Orang Tua Kita, Surga Cinta Kita
Bismillah
Mencinta adalah proses mengaktifkan segenap sistem diri untuk melebur pada yang kita cinta (Viana Wahyu)
Bila ada yang bertemu mertua untuk pertama kali saat akad nikah, maka aku salah satunya.
Pada tanggal 6 bulan 6 tahun 2009 adalah momen pertama berjumpa orang tua suamiku. Itupun aku baru cium tangan bapak dan ibu mertua usai aku sah menjadi menantu beliau.
Akad nikah kami berlangsung sepekan setelah silaturahimnya si mas ikhwan. 30 Mei 2009 di rumah Ngawi, si mas ikhwan ditodong bapak untuk melamar anak gadisnya ini. Padahal agenda si mas ke rumah sebenarnya hanyalah bersilaturahim. Ingin mengenal keluarga calon istrinya. Jadilah suami waktu itu hanya datang seorang diri.
Berbekal proposal nikah dari suami dan diskusi antara aku dan bapak serta ibu, membulatkan tekad bapak dan ibu untuk menerima sang ikhwan. Kendati bapak dan ibu masih awam dalam hal agama. Namun telah lama aku sounding beliau soal pernikahan islami melalui taaruf dan keinginanku yang tak ingin berpacaran sebelum nikah.
Praktis hanya tersisa waktu 7 hari dari 'todongan' lamaran menuju akad nikah. Tak ada kunjungan resmi dari pihak laki-laki yang berada di Sidoarjo, sebab posisi suami yang berada di Jakarta, dan aku bekerja di Surabaya. Kami pun tak punya waktu untuk berkunjung ke rumah calon besan bapak dan ibu karena waktu kerjaku yang 3 shift di rumah sakit.
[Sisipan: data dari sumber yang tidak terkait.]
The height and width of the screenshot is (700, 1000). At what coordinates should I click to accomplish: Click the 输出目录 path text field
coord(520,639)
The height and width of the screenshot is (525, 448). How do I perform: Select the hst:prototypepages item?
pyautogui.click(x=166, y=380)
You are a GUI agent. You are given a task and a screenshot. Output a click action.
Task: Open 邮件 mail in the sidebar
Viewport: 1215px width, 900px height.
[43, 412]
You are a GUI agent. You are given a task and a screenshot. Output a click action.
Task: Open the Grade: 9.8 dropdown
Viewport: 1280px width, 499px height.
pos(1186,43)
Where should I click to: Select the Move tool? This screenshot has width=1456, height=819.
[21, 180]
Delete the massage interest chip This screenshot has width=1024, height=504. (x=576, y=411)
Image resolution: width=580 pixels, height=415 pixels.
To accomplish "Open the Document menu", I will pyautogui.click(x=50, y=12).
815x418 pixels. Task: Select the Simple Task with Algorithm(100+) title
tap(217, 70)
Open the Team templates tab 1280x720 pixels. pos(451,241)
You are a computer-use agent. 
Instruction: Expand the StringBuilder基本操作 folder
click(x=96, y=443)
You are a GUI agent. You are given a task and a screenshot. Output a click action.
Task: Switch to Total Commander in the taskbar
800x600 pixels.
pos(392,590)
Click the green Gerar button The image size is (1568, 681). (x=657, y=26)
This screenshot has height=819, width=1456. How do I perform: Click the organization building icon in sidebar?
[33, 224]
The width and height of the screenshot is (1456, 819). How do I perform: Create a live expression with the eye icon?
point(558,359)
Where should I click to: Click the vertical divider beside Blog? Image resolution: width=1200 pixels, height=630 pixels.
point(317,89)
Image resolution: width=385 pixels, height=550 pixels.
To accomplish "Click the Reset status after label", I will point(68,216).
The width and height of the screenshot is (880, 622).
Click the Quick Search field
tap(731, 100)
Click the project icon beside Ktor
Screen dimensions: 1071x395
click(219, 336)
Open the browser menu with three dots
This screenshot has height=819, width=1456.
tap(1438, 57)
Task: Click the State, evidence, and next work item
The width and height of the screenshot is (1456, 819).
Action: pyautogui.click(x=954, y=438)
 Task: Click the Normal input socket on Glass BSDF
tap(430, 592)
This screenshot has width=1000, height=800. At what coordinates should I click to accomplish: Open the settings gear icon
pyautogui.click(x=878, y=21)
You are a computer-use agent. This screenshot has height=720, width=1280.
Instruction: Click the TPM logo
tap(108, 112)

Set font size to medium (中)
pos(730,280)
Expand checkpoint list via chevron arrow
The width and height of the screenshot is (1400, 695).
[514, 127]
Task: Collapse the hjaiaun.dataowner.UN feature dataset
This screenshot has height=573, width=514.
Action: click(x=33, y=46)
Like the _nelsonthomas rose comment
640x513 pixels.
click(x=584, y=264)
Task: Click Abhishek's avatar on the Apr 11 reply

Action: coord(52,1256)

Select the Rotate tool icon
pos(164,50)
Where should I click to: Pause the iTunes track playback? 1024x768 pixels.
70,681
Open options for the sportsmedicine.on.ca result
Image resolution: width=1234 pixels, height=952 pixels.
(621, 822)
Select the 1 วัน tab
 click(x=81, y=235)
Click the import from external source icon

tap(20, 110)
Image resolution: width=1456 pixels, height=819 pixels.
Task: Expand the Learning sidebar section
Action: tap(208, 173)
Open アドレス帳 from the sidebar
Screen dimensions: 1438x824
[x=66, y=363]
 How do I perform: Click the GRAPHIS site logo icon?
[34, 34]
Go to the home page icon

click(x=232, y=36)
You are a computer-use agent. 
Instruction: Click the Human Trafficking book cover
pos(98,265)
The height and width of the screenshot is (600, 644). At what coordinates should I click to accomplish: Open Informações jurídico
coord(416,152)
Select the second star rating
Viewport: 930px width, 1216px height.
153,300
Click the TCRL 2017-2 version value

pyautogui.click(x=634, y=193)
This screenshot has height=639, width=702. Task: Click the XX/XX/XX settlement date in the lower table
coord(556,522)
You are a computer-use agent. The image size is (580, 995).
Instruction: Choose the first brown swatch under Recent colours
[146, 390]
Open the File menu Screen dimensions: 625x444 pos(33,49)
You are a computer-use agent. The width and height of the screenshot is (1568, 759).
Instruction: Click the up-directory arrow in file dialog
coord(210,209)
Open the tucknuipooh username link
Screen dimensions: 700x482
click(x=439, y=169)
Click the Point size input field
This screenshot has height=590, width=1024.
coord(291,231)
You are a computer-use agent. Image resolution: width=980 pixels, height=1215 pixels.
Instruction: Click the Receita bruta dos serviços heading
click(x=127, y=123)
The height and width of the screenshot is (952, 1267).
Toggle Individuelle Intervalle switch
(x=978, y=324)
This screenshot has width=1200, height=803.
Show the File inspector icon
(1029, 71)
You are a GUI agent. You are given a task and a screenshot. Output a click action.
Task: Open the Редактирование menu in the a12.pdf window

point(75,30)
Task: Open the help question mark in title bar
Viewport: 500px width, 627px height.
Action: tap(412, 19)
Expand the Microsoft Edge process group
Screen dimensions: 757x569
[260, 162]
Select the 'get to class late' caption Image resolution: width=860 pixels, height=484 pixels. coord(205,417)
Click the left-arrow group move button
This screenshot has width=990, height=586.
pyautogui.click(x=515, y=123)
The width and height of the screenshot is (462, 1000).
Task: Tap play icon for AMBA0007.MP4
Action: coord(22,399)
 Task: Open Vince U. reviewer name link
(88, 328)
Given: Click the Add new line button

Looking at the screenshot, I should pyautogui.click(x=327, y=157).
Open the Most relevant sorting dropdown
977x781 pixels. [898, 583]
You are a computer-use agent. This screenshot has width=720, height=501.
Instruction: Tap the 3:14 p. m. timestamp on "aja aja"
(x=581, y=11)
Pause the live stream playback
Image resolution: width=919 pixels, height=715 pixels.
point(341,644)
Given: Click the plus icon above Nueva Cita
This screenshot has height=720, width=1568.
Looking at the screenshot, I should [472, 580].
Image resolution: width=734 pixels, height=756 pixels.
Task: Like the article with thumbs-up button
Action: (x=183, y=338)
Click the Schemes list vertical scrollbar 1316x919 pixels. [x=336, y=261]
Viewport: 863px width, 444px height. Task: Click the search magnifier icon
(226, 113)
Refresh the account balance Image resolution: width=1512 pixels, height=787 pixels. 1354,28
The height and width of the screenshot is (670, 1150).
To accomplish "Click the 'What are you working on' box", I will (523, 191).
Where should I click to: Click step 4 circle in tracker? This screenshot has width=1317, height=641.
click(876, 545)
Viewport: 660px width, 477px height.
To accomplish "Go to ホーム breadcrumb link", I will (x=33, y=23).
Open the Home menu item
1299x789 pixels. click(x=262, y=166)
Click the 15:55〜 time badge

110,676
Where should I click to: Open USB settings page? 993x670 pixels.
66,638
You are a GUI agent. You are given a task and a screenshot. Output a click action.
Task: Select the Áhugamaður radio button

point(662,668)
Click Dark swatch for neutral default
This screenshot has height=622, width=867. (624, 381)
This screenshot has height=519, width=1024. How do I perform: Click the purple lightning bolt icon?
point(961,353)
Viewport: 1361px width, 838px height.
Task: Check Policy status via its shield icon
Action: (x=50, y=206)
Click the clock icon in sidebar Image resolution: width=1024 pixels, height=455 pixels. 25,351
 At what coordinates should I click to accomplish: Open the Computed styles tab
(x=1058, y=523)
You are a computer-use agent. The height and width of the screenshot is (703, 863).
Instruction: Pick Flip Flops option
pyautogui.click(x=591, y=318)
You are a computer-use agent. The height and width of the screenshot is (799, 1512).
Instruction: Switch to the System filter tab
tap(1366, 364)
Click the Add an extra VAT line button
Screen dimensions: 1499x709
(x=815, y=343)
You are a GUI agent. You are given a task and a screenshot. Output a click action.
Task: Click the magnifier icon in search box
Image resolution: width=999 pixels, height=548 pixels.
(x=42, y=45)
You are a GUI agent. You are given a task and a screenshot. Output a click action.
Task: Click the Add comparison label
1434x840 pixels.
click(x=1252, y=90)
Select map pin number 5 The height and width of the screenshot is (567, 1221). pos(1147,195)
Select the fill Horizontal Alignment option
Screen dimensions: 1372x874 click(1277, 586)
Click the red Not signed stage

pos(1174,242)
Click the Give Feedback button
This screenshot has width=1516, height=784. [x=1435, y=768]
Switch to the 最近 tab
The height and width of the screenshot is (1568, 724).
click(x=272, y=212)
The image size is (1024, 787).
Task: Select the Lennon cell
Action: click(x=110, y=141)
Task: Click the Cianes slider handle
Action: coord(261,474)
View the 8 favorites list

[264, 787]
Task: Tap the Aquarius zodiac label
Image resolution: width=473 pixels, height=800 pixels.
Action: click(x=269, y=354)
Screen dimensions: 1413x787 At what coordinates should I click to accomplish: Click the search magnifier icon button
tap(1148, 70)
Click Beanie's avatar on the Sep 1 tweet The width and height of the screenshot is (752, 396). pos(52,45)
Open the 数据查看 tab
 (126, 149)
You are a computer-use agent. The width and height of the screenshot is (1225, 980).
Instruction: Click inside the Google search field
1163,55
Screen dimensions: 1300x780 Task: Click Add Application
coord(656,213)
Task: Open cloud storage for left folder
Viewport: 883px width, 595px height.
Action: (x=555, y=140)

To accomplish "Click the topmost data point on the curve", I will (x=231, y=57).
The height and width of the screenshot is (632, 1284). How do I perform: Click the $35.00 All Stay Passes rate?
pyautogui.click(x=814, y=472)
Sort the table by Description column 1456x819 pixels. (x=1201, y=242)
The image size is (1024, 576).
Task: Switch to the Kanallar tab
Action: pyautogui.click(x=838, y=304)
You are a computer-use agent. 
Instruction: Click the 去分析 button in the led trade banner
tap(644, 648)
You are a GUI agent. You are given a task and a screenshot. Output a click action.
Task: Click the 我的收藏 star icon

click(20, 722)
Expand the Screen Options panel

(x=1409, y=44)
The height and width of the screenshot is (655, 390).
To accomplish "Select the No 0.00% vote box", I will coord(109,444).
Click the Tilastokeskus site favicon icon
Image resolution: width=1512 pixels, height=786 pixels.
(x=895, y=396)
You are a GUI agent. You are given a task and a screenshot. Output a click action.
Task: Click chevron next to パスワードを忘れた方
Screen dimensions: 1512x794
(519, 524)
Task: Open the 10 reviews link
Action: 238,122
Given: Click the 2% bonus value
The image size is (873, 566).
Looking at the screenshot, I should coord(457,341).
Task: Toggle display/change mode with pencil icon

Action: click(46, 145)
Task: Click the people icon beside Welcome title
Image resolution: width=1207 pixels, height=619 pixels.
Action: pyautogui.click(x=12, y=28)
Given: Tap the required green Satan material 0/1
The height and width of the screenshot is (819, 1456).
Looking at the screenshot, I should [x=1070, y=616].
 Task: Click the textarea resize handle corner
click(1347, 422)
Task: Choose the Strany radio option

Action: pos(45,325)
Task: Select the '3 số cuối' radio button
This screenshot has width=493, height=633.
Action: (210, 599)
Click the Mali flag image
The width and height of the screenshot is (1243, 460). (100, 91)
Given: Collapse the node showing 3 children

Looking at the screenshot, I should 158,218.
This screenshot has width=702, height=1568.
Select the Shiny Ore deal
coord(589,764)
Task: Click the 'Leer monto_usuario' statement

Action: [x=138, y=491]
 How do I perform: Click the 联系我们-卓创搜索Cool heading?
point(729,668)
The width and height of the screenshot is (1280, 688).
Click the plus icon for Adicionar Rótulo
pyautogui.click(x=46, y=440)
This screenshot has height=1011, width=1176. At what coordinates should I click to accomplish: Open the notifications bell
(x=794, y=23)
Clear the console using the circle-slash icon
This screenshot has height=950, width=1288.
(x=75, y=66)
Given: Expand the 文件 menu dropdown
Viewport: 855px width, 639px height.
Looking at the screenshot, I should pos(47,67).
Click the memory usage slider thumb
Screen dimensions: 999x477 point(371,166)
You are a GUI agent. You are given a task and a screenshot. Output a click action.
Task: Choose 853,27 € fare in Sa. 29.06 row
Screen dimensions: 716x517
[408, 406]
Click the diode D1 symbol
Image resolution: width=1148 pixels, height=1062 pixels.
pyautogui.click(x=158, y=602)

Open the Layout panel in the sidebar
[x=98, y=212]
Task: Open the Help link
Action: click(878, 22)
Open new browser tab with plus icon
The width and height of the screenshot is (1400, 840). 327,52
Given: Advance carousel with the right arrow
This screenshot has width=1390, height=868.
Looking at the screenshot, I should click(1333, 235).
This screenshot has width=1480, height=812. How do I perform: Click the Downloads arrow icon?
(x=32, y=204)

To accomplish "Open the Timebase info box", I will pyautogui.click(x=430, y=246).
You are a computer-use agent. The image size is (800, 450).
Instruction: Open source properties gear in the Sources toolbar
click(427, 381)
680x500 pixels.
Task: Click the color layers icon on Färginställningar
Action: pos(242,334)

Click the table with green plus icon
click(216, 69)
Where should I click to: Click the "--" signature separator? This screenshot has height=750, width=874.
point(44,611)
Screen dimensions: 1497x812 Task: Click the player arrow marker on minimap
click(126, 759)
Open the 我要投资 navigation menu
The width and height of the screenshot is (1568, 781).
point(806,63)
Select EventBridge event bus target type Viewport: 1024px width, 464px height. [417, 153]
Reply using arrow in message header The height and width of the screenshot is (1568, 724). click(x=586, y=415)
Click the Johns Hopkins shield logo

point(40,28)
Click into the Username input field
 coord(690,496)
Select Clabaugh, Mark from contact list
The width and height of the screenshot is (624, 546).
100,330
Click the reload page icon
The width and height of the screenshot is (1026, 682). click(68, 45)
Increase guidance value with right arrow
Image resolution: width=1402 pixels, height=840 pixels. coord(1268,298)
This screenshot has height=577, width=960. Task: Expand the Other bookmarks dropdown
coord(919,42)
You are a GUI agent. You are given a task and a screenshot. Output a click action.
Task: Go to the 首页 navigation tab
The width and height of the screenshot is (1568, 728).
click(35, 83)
Tentunya ada campur tangan Allah yang menggerakkan hati-hati kami, terutama istikharahku dan terkhusus istikharah ibu. Masya Allah dari sejak aku dan adek masih SD ketika kami ada ujian, ibu selalu berpuasa dan memperbanyak tahajud. Jadi ketika ibu berkata bahwa beliau mantap dengan si mas, aku bersyukur kami sudah satu frekuensi.
Pada hari H akad nikah yang digelar pada pukul 19.00 WiB atau ba'da isya, sempat kudengar percakapan bapak dan ibu,
"Bapak ndak pakai beskap (baju adat formal dengan kain hitam berkerah tinggi yang biasanya disematkan semacam bros besar warna emas kekuningan yang memiliki rantai menjuntai ke sisi saku yang lain)?"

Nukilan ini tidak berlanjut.